The artistic elements or aesthetics of a product or service is often just as important as the product itself. Trade dress may include various aspects of the product’s packaging, shape, configuration and other design elements and should be registered with the U.S. Patent and Trademark Office to protect against infringement. When another company uses your trade dress for its own products or services, the company may be engaging in trade dress infringement.
To prove trade dress infringement, you will need to prove the following:
- The trade dress was primarily not functional
- The trade dress was inherently distinctive
- There was a high likelihood of customer confusion, in that customers would confuse your product/service with the infringing party’s product
If you think someone may have infringed on your trade dress, here are some potential steps to take to remedy the issue:
- Consult with an attorney specializing in intellectual property law that can review your trade dress and determine whether there is infringement.
- You and your attorney should gather evidence that indicates trade dress infringement (e.g., photos or advertisements).
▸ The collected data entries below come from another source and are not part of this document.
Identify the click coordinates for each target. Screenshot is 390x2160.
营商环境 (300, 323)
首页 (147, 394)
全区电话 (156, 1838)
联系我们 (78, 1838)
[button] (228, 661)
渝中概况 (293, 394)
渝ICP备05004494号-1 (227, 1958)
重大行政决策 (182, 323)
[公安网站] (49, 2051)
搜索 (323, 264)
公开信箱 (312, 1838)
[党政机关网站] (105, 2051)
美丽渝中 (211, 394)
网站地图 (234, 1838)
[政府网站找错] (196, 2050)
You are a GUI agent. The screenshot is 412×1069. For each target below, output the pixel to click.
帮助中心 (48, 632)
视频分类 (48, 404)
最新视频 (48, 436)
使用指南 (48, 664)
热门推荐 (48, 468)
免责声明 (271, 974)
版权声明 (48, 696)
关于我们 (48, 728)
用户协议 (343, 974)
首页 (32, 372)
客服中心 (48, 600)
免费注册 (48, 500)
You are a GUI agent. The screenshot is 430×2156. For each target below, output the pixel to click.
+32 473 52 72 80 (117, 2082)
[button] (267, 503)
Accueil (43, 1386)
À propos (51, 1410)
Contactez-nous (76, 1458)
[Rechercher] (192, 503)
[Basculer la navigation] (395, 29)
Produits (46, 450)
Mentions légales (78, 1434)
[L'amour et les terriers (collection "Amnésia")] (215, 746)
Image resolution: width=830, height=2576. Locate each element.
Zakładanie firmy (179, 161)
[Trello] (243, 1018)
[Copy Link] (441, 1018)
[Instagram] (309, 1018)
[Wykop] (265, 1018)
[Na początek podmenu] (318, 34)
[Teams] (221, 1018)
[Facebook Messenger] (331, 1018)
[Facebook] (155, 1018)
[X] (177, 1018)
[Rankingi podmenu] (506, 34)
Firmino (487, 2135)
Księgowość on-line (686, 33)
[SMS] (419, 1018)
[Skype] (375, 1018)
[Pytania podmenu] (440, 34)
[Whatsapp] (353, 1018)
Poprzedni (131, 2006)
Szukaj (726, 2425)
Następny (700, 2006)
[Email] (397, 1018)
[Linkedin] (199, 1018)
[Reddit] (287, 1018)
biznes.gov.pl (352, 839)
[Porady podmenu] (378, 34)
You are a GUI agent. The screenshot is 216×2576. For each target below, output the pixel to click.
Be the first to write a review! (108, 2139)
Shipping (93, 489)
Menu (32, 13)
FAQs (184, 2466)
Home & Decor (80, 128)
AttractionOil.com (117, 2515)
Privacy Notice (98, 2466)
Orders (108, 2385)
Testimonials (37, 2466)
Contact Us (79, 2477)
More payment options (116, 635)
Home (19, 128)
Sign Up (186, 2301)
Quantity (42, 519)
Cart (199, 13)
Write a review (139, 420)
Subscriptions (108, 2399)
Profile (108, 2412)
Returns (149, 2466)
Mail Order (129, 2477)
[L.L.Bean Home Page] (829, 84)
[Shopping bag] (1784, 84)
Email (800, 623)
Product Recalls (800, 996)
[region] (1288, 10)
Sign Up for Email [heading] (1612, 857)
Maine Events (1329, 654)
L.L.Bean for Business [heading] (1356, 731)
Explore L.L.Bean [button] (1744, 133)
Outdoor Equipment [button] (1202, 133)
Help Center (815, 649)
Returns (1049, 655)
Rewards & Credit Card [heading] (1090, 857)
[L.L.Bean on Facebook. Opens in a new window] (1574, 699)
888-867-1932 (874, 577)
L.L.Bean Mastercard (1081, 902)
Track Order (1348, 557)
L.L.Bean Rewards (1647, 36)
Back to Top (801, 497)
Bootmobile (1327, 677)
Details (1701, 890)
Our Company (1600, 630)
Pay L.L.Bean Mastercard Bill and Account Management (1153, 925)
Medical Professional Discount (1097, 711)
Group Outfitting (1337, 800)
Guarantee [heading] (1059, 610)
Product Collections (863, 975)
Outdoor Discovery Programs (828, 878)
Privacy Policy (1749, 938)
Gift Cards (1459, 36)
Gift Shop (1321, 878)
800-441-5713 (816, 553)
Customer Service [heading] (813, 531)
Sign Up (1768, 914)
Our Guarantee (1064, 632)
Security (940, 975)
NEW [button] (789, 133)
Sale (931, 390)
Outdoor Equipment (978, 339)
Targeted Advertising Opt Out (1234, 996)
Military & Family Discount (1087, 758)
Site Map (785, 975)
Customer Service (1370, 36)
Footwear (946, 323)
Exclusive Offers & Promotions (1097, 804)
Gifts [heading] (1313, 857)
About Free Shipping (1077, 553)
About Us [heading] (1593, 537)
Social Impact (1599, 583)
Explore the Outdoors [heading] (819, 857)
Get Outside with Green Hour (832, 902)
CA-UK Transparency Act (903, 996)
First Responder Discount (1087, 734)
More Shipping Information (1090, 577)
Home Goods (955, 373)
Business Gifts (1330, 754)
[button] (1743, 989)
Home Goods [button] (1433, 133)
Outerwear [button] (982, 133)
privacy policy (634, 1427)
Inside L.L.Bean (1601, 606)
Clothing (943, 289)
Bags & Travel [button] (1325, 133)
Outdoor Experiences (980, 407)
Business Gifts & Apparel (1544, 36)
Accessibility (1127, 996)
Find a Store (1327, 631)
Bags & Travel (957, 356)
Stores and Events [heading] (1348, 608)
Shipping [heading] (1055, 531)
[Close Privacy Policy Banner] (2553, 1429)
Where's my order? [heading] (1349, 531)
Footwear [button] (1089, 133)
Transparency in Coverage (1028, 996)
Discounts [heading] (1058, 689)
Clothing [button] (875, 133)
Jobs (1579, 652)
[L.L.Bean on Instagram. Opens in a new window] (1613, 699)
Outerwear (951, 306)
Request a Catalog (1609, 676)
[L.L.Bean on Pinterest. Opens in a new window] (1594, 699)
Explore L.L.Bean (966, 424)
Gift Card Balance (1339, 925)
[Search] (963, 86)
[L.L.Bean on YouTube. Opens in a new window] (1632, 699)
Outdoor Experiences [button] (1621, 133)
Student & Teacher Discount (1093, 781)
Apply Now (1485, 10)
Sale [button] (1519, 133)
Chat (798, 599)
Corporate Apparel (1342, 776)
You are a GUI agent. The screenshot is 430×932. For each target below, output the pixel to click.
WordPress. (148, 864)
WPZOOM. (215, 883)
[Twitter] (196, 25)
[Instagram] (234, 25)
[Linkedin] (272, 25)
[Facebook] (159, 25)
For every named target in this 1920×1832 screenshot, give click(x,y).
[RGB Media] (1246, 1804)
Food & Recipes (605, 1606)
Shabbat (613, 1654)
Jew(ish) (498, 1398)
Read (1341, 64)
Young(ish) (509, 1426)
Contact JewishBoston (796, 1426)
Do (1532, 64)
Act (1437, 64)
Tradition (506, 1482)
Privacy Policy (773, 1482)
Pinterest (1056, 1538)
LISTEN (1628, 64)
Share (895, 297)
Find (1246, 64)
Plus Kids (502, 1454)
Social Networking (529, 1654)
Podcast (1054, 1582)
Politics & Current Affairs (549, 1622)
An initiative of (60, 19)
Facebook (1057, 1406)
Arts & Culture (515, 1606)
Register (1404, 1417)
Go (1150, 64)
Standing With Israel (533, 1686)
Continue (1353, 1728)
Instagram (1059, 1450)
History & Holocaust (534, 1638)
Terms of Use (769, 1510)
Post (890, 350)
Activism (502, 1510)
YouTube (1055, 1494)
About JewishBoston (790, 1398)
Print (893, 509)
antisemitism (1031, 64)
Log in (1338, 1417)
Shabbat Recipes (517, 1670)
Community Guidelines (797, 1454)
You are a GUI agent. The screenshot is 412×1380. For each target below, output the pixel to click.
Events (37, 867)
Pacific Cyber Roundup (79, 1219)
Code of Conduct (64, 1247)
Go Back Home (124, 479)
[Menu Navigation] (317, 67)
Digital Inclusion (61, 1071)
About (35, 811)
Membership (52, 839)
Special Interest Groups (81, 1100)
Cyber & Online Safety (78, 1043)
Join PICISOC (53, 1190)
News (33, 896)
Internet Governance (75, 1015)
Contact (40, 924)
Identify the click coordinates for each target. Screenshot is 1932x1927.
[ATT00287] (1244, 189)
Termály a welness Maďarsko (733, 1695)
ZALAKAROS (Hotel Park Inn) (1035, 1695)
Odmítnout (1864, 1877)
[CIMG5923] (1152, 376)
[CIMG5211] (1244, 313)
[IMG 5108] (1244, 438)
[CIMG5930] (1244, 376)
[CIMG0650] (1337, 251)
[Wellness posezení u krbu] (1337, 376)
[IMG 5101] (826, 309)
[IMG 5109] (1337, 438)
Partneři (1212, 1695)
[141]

- Send a cease-and-desist letter to the infringing party telling them to stop using your trade dress by a certain deadline.
- If they refuse to stop or ignore the request, you can file a lawsuit against them to request an injunction and seek damages.
- Once the injunction is granted by the court, continue to keep an eye out for further infringement.
Trade dress infringement can cause significant harm to your company’s finances and reputation. Businesses involved in an intellectual property dispute can consult with an attorney for advice on how to proceed.